• _Task 1_
According to the NBA player notes, how long will Brad Miller be out with his sprained ankle?
• _Task 2_
Reproduce the NBA player notes word for word, beginning at the words "Greg Oden –" and stopping after "suicides and poisonings.".
• _Task 3_
Carry the NBA player notes on from their final sentence.

Here are some other guys who, as far as I know, never contemplated retirement because LeBron James no longer plays for Cleveland.

DeMarcus Cousins – Boogie dislocated his finger, took a nasty picture of it, tweeted it and said it ain’t a big deal. Look out NBA, there’s a bad man coming. Ain’t that right, Crooked Fingers?

Brad Miller – Sprained his ankle and will be out 10-14 days. Now if we could just get more Texans to wear more tattoos of literary characters and Teva sandals, Houston’s transformation into Portland will be complete.

Shawn Marion – He’ll see more time at PF this season so that Nowitzki doesn’t have to average 37.5 minutes a game again in 2010. But I want Dirk to play 37.5 mpg. Yeah, but you also want him to play all season too, which probably won’t happen if the 32-year-old clocks another 3,000 minute season. That’s not important. No. It’s key. Well played. This isn’t great news for Marion either. He played 27 percent of his minutes at the four and looked like a SF stuck playing PF. Shocker!

Greg Oden – Representatives of the Blazers say they’re hoping just to get 60-65 games out of Oden this season. Oden’s got everyone right where he wants them. Expectations are low, like limbo-winner low. People won’t even comment about his status for the start of the season. If ever there was a good time for EMOden to re-emerge from the void, it is now. He’s like the Count of Monte Cristo with fewer suicides and poisonings.

Earl Watson – Signed with Utah to backup Deron Williams should Williams need his back, um, upped. This is bad news for Sundiata Gaines and Ronnie Price who either both got bumped down the totem pole or added another mate to Utah’s polygamist backcourt.

Amir Johnson – You can thank Ed Davis for not being fully healthy until mid-November. This gives fantasy owners a full month to see if Johnson’s 121 career ORtg and 105 career DRtg is fo’real or if he’ll go back to being a nameless soldier on this hapless Raptors squad. You know what they say, “Amir today, pawn tomorrow.”

[Saved data entries]
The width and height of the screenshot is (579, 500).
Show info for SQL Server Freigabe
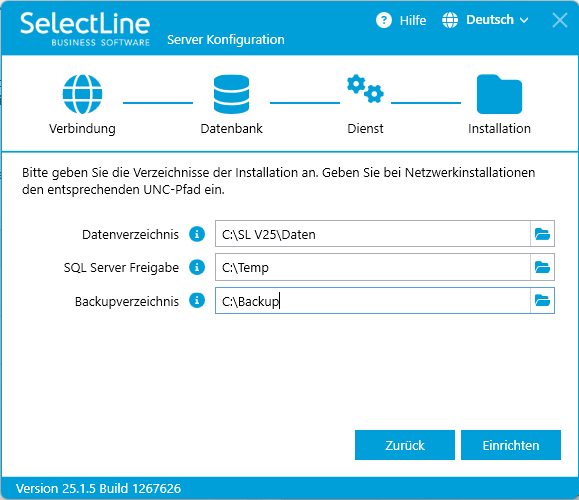tap(197, 267)
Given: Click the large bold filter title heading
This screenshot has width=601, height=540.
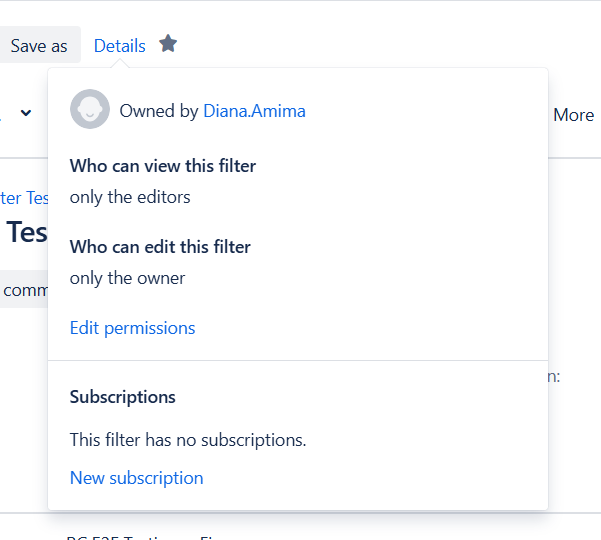Looking at the screenshot, I should click(26, 232).
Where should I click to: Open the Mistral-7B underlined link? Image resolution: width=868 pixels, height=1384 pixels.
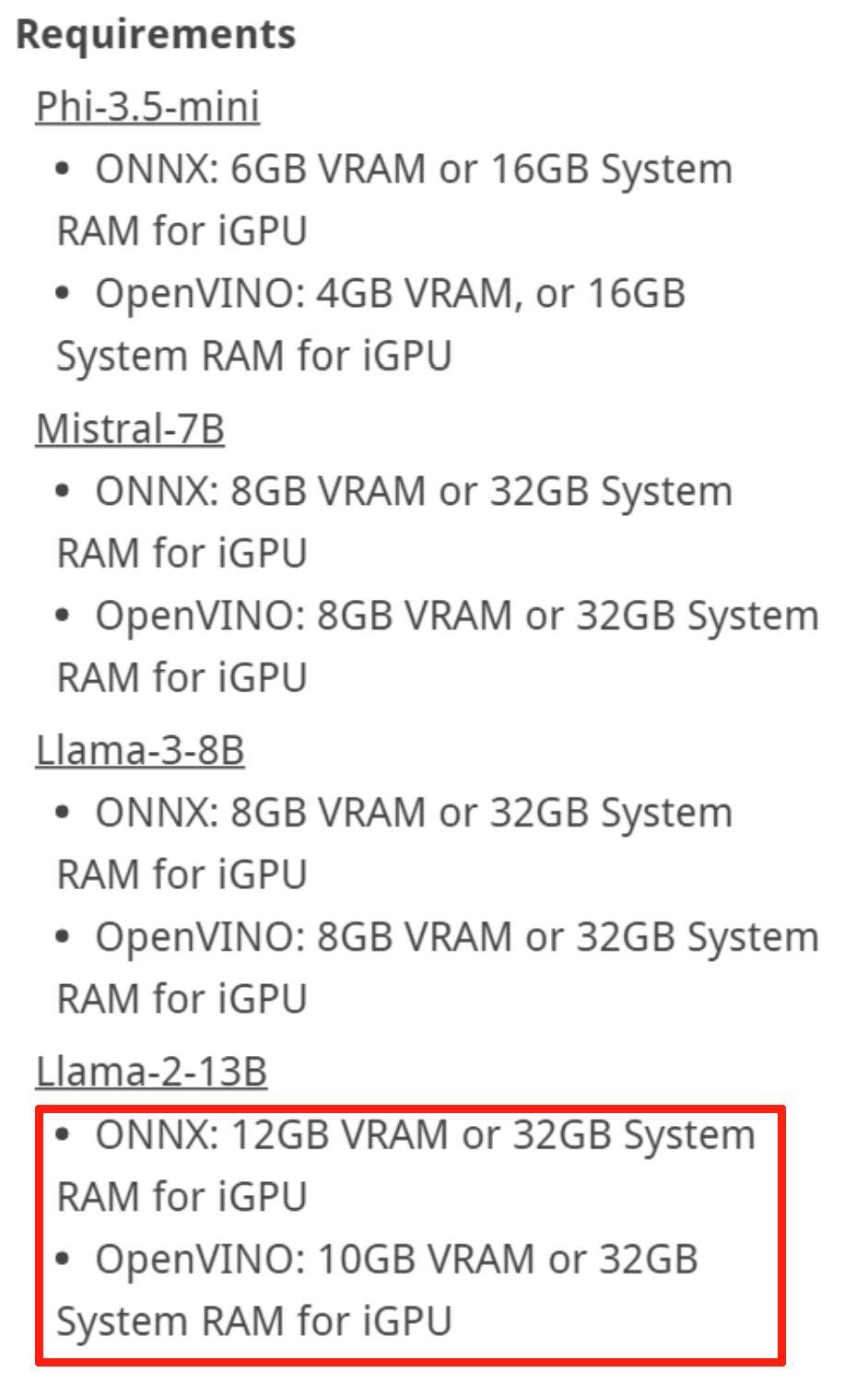[x=130, y=428]
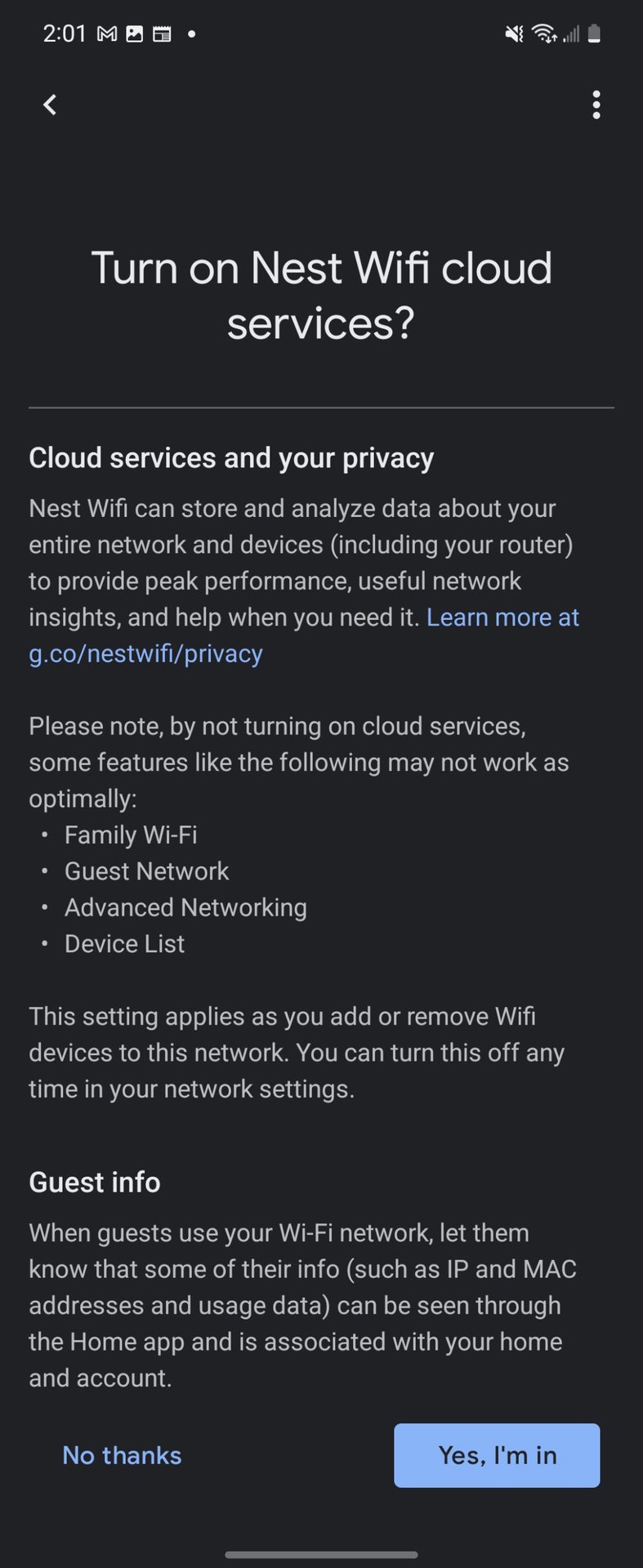This screenshot has width=643, height=1568.
Task: Open the three-dot overflow menu
Action: [x=596, y=105]
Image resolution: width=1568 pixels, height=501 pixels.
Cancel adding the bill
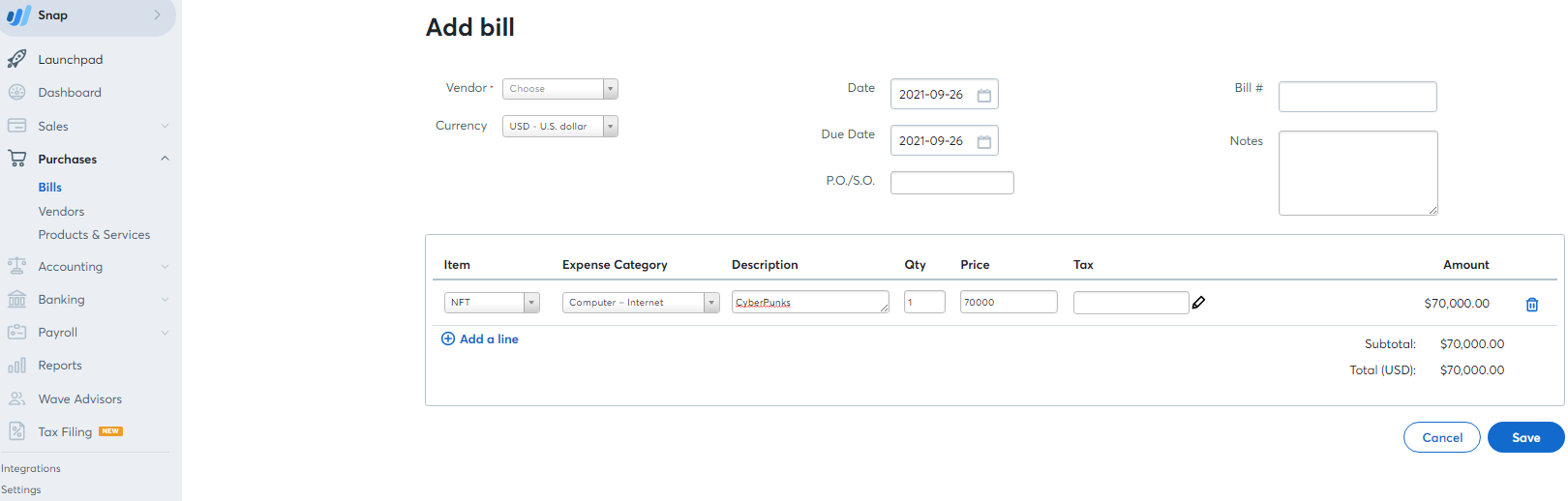1441,437

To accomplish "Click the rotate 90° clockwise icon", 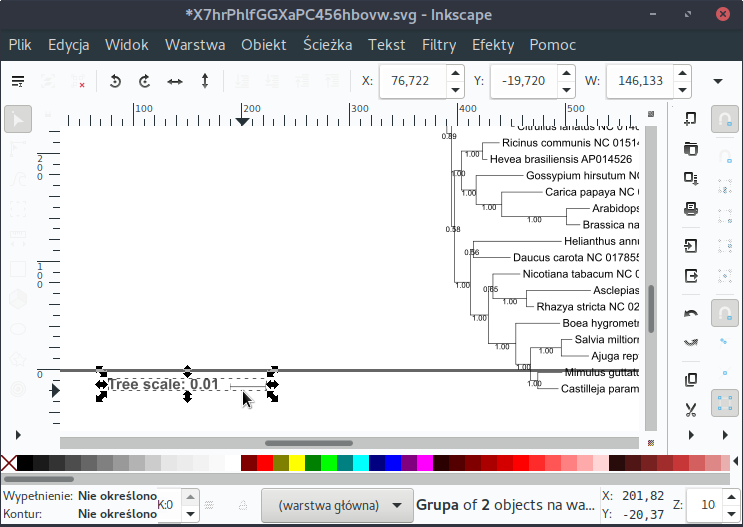I will (x=145, y=81).
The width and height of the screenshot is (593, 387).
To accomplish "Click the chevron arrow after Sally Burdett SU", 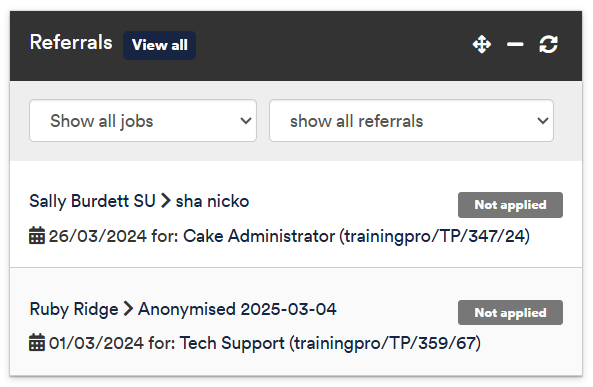I will pos(166,200).
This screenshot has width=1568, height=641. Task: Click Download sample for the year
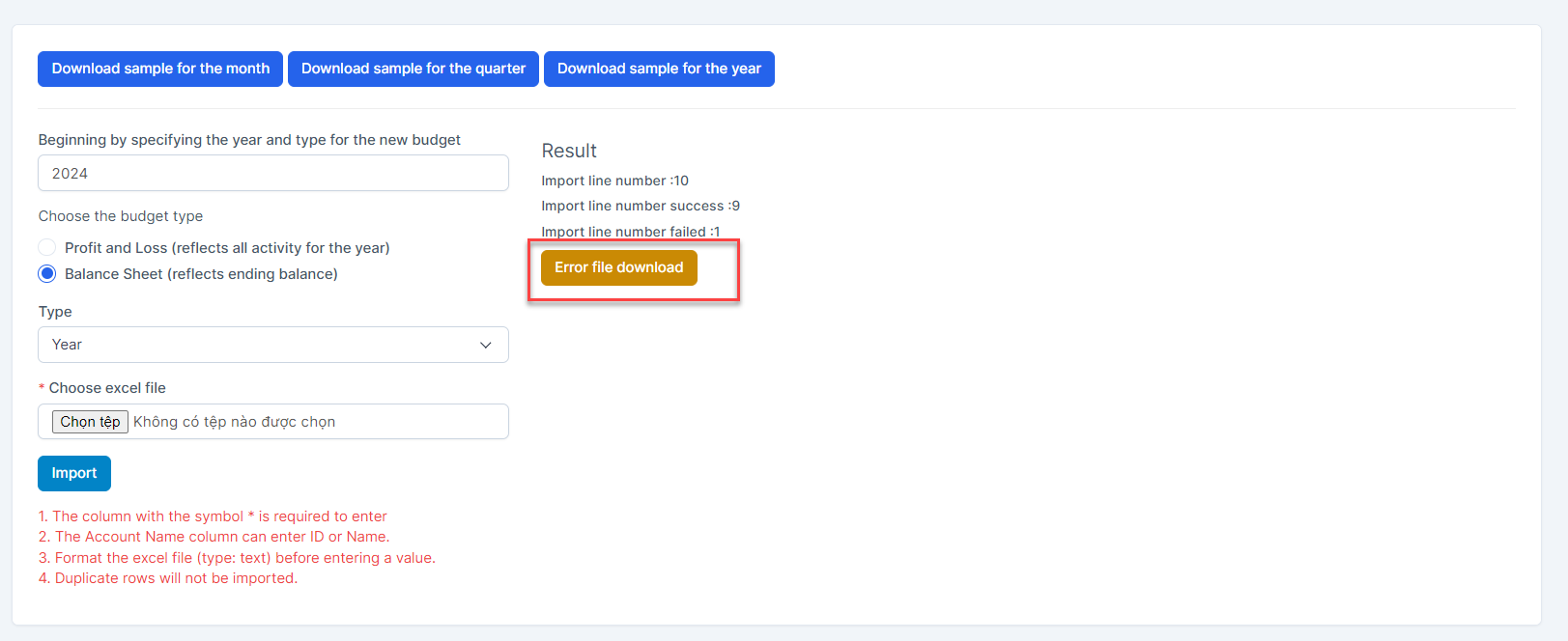point(659,69)
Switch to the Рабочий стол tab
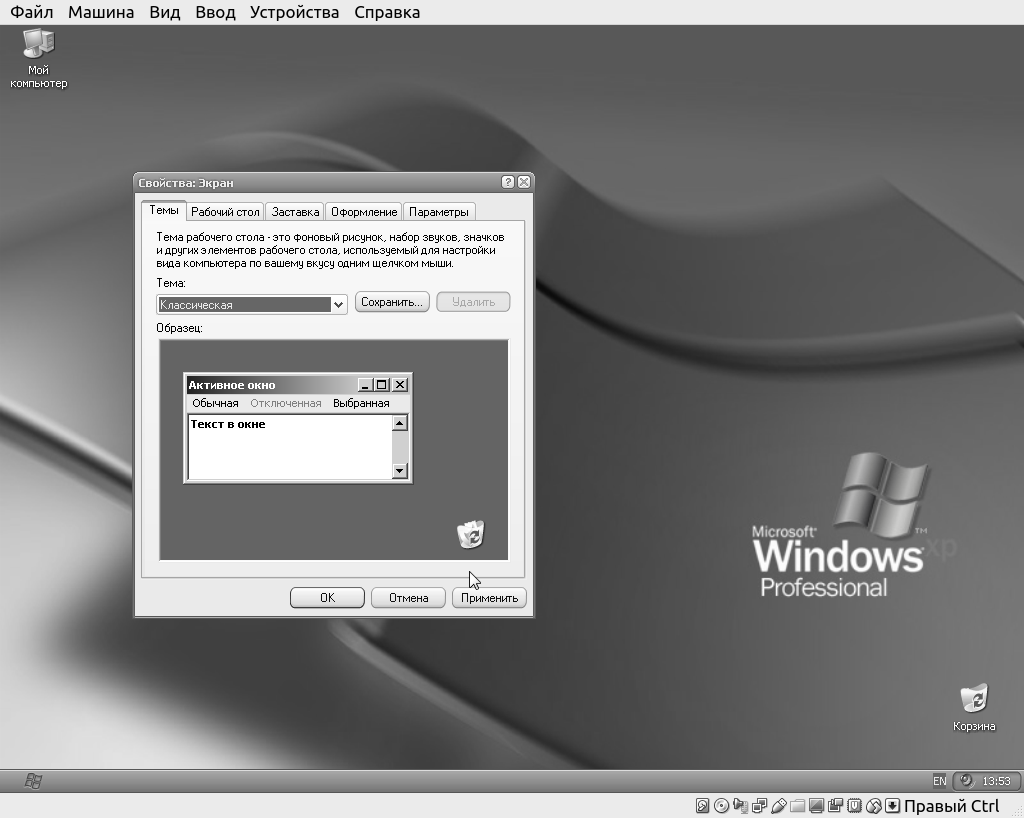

• _Expected answer 1_
10-14 days.

• _Expected answer 2_
Greg Oden – Representatives of the Blazers say they’re hoping just to get 60-65 games out of Oden this season. Oden’s got everyone right where he wants them. Expectations are low, like limbo-winner low. People won’t even comment about his status for the start of the season. If ever there was a good time for EMOden to re-emerge from the void, it is now. He’s like the Count of Monte Cristo with fewer suicides and poisonings.

• _Expected answer 3_
Andrew Bogut – I have good news and I have bad news. I also have a second bad news. Which do you want first? The bad news? Okay, which one? I know you said the bad news, but do you want the first bad news or the second bad news? No, there’s no order. It’s up to you, that’s why I’m asking. Why bother giving you a choice if there’s an order the newses need to be delivered in? Well, I’m sorry you have a headache. For what it’s worth, that was the first bad news. That you have a headache. I hope you wanted the first bad news first and the good news second, because that’s what’s going to happen. The good news is that I have something to make you forget all about that headache. Yay! And now here’s the second bad news: it appears as though Andrew Bogut will play the entire season with lingering arthritic feelings in his elbow and probably skip games here and there when the pain gets to be too much. The weather changes, his elbow might get sore. A hard foul? He might get sore. Corey Maggette skips another open opportunity to pass to him, he’ll be sore. Oh. He’ll be sore. If you want to drop him lower on your draft rankings, I wouldn’t be mad at’cha.

Josh Howard – Coming off surgery to repair his torn ACL, the crappy Howard will likely miss the first month of the season. I know you’re all sad. Well, most of you anyway. That one guy in the back that looks like Nick Young got real giddy all of a sudden.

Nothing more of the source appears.